» Texto de estudio:
¿Memorizará alguien el rutinario título español: La ciudad de las estrellas, cuando La La Land es el original, es pegadizo, más comercial y fácil de recordar? No creo, así que utilizaré el bueno.
El principal acierto de este film – y tiene muchos- es haber escogido a Emma Stone y a Ryan Gosling, que ni son bailarines ni cantan especialmente bien. Se defienden, sí, y salen airosos del envite con buena nota, pero sin más pretensiones que cumplir con su cometido que no es imitar, sino homenajear. Y es que ya no hay coreógrafos y bailarines como Gene Kelly (tampoco era un cantante excepcional, todo hay que decirlo), e intentar suplantar aquel talento, aquel glamour naíf y colorista, algo cursi, pero eléctrico y grandilocuente, dulce y de un romanticismo ingenuo que conciliaba lagrimilla tímida y pícara sonrisa, es sinónimo de fracaso, y a menudo de bochorno. Y no por aquello de que tiempos pasados eran mejores, sino porque los tiempos pasados son pasado, y ahora estilos y géneros se gestan y se ejecutan de otro modo, ni mejor ni peor, pero distinto, y toda copia acaba desluciendo el original. Por ello el homenaje es siempre la mejor opción frente a los ataques de morriña creativa, que suelen ofrecen resultados kitsch de lo más irregulares, pero que a veces aciertan y nos regalan momentos de inmersión nostálgica muy de agradecer, como el caso que nos ocupa. The artist (2011) aún extremaba más la propuesta, con idénticos referentes, y también acertó.

» Datos disponibles:

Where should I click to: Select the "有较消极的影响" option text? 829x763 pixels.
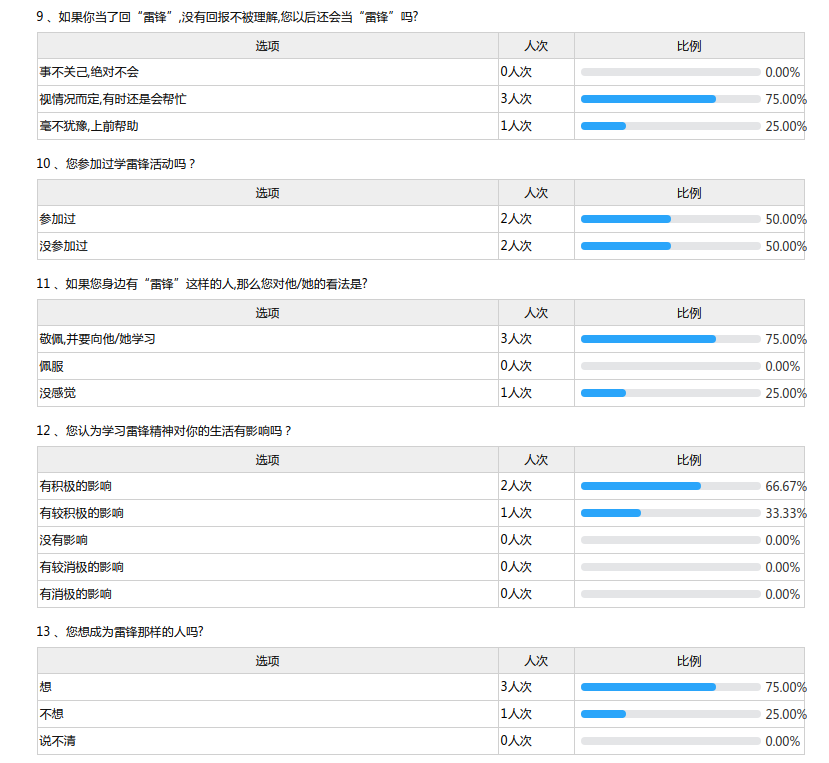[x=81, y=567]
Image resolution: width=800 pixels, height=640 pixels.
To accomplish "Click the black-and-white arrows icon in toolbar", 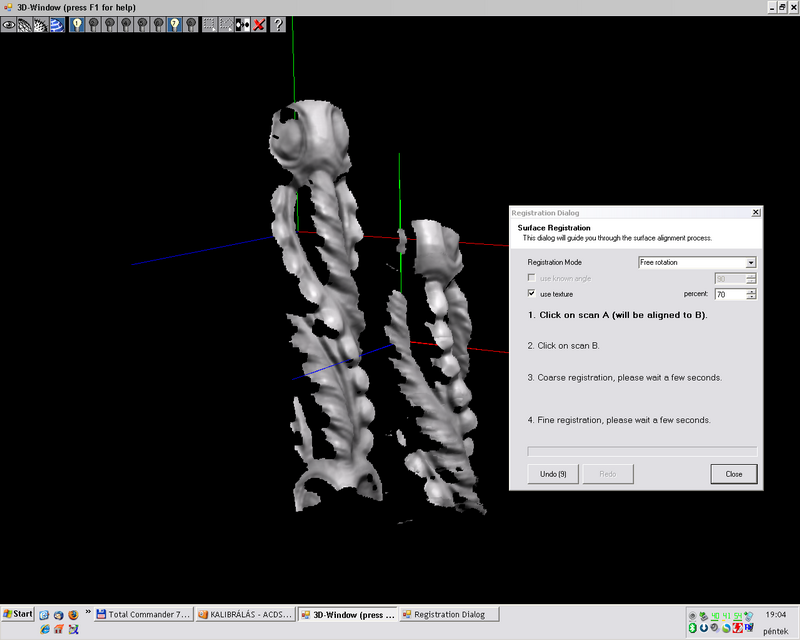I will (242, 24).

» Planteamiento: Según el texto de estudio, ¿por qué el homenaje es mejor opción que la copia? Responde en una a tres oraciones. Este material proviene de otra fuente.

» Resultado del ejercicio: Porque los tiempos pasados son pasado y hoy los estilos y géneros se gestan y se ejecutan de otro modo, ni mejor ni peor, pero distinto. Por eso intentar suplantar aquel talento es sinónimo de fracaso, y a menudo de bochorno, y toda copia acaba desluciendo el original.